» **RECORDS FOR THIS TASK**:
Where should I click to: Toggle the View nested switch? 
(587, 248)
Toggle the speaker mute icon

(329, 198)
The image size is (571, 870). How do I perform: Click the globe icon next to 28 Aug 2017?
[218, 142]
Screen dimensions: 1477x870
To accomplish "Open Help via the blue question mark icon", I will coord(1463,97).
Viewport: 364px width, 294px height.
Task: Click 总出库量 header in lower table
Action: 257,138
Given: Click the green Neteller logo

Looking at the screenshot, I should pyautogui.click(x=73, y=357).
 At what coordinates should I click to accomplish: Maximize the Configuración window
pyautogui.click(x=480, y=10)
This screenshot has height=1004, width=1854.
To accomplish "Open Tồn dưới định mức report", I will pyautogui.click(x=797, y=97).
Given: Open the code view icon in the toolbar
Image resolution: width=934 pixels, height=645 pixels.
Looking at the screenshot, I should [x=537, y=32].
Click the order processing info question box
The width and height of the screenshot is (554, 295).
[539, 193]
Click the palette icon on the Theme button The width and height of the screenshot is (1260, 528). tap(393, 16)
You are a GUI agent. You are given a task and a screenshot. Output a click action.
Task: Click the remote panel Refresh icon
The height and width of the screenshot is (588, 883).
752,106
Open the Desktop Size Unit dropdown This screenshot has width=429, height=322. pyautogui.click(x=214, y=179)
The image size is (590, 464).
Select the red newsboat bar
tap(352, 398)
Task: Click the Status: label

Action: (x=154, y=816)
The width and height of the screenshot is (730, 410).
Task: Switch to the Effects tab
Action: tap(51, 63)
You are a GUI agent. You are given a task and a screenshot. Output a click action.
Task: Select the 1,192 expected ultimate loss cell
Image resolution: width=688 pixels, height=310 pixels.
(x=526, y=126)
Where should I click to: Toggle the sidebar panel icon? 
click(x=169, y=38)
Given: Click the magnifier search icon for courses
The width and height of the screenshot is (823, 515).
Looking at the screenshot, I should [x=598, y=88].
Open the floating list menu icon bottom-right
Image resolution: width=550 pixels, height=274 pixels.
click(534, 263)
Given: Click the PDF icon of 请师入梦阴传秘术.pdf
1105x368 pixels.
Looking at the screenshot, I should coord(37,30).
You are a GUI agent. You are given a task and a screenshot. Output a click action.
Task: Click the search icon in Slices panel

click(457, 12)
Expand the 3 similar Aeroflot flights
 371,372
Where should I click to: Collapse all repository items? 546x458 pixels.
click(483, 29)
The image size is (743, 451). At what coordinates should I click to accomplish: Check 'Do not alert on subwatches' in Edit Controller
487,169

» **WHAT IS BEING ASKED**:
Nothing but the lines from the one holding "Given: Click the PDF icon of 请师入梦阴传秘术.pdf" through the last line of the data may be output, and each must match exactly.

» **EXERCISE RESULT**:
Given: Click the PDF icon of 请师入梦阴传秘术.pdf
1105x368 pixels.
Looking at the screenshot, I should coord(37,30).
You are a GUI agent. You are given a task and a screenshot. Output a click action.
Task: Click the search icon in Slices panel

click(457, 12)
Expand the 3 similar Aeroflot flights
 371,372
Where should I click to: Collapse all repository items? 546x458 pixels.
click(483, 29)
The image size is (743, 451). At what coordinates should I click to accomplish: Check 'Do not alert on subwatches' in Edit Controller
487,169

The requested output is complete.